I might be mistaken, but I think the majority of bad capacitors ended up with MSI and they actually settled out of court in a class action suit brought against them.
You're screwed. Pull your primary drive, buy another hard drive, install your OS, set the old drive up as a slave drive and then scavenge what data you need off it.
UBCD does the same as Knoppix these days
http://www.ultimatebootcd.com/
The capacitors ended up in a lot of different products, not just computer motherboards. And, AFAIK, they affected multiple mobo manufacturers. We have replaced dozens of Dell motherboards, which are made by Foxconn, I believe.
Sounds like a hardware problem. If it were me I would ...
First, get Norton Disk Doctor and boot from that ... let if try to debug and fix what is wrong. If that fails, then ...

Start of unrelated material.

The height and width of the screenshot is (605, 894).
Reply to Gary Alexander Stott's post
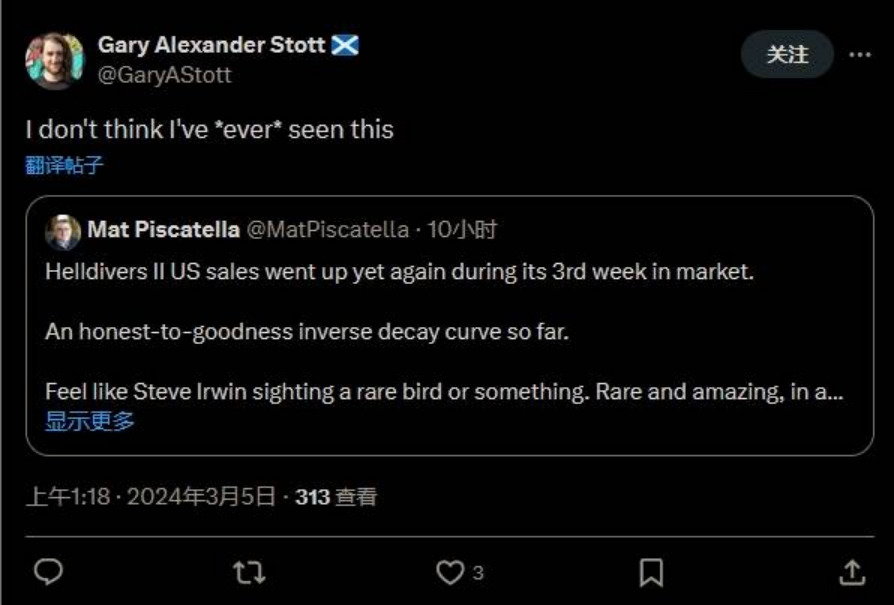48,571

Get a new hard disk, install it as primary. Take your existing hard disk, set it to secondary, change setup to reflect the changes, install XP from original disk to the new boot drive, then try to access existing disk and transfer apps and data to new boot drive. Once that is done, you can download SP1 and 2. After the changes are all done, reformat the old boot drive after running a check disk so it can kill the bad sectors.
my 2 cents.
XP repair option leaves your files intact. All repairs are not successful but if it is successful it will bring your XP system back to the original state. You will have to reinstall SP2.
If you are very concerned about your files I would get them onto another hard drive before using XP repair
With a Knoppix CD or a UBCD CD you would slam dunk be able to boot up your computer and if you are able to connect to a network (your Ethernet is functional) you can e-mail your important files to yourself
I must have misunderstood your problem, sorry. I thought it booted in safe mode, but I guess not. It looks like your getting better advice than I can provide, so I just shut-up. :)

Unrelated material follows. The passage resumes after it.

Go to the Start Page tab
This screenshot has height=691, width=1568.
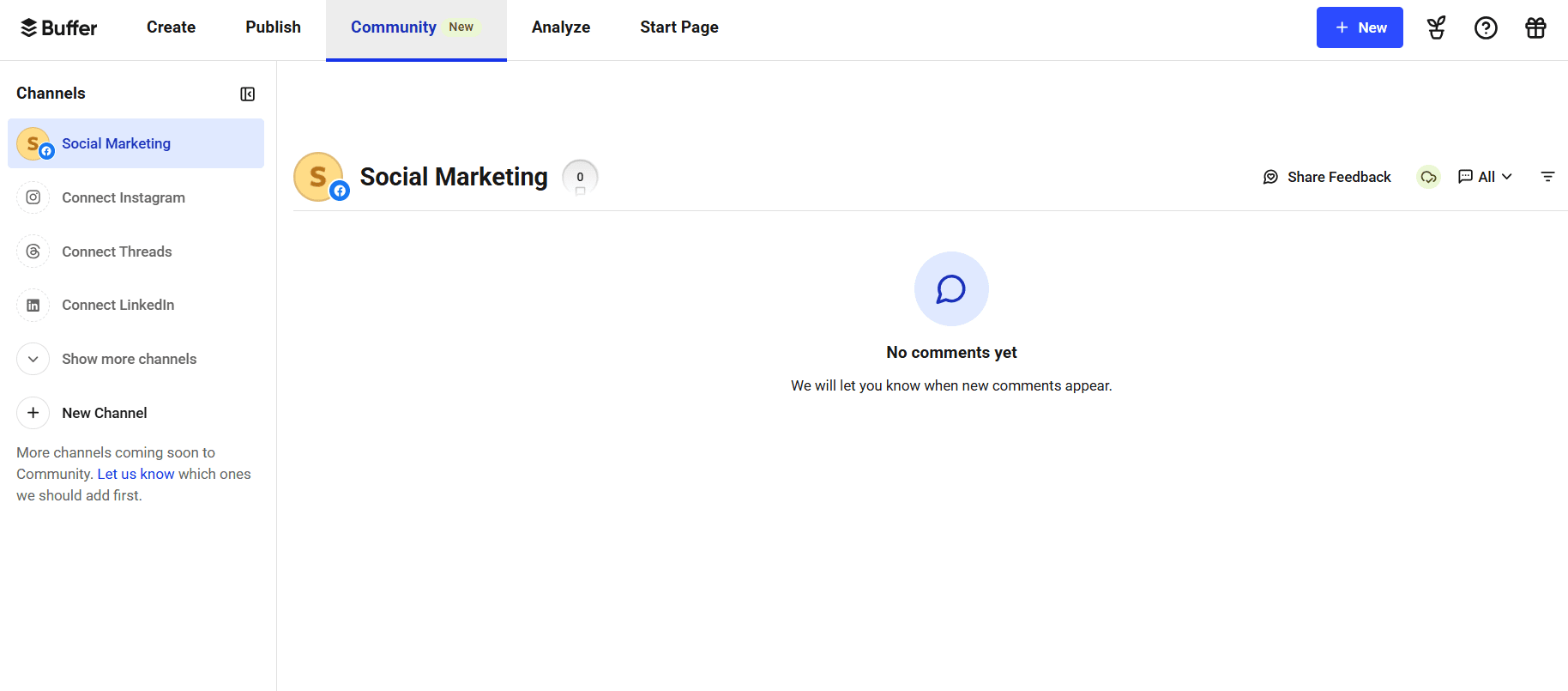[678, 27]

Somewhere during the second "repair" process Bill Gates wants you to enter the magic number. I don't know what which number you would use or what will happen if you are running a disk other than the original. What problems do you anticipate if you use the original to repair?

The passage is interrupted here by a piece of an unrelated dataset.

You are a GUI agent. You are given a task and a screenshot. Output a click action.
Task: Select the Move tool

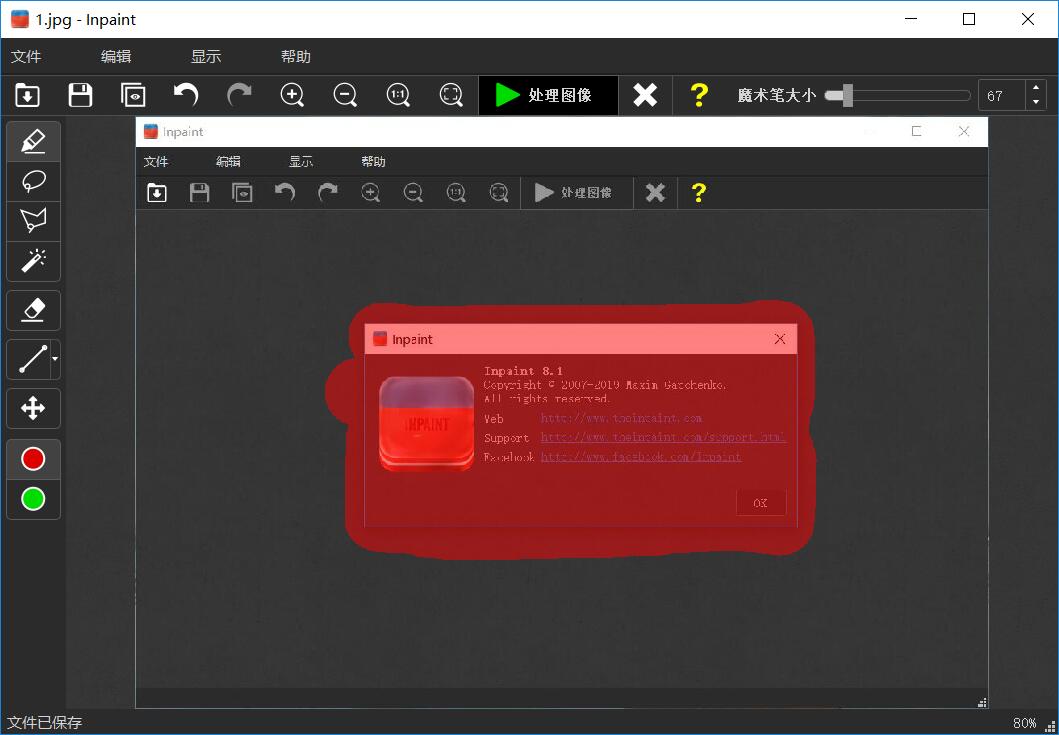pos(33,408)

I've used my original, SPnothing, to repair my SP2 system. It makes it an SPnothing system which I have to update to SP2. I haven't noticed anything different doing it this way than if I boot from a slipstreamed CD with SP2.
Not much help to you now but it's always good to have a backup to use when this happens. I had backups on other hard drives when my problems started but I didn't want to lose the data between backup and the start of problems. Since only my operating system partition was damaged I was able to save everything I wanted even though I had to make a new XP installation.
I lost a MB to bad capacitors, and the machine will not turn on without the caps. His machine turns on, so I don't think that's what we have here.
Also, the caps make a strong ozone smell when they fail. I thought my house was on fire. It's very noticable.
When I looked at the MB, the caps all had what looked like chalk coming out the top.
Also, the capacitor problem goes back a couple of years, so if he has a MB with bad caps, it would have already failed.
"I'll go get tech support"
Actually, FreeRepublic is one of the first places I'd think of posting something like this. As a FReeper, you have access to an incredible pool of talent on a wide variety of subjects.
Since everyone's talking about hardware problems and you say that you built your own system, I suggest getting into the system and re-seating all of your connectors. IDE ribbons/SATA cables, IDE/EIDE devices, AGP devices, etc. If you "rebuild" the system with the current components (sans the proc), you may fix the system without having to go through all this mess.
Again, just pull everything out and reinstall it all. Never know when a poorly seated DIMM or screwy AGP video card might cause a boot failure.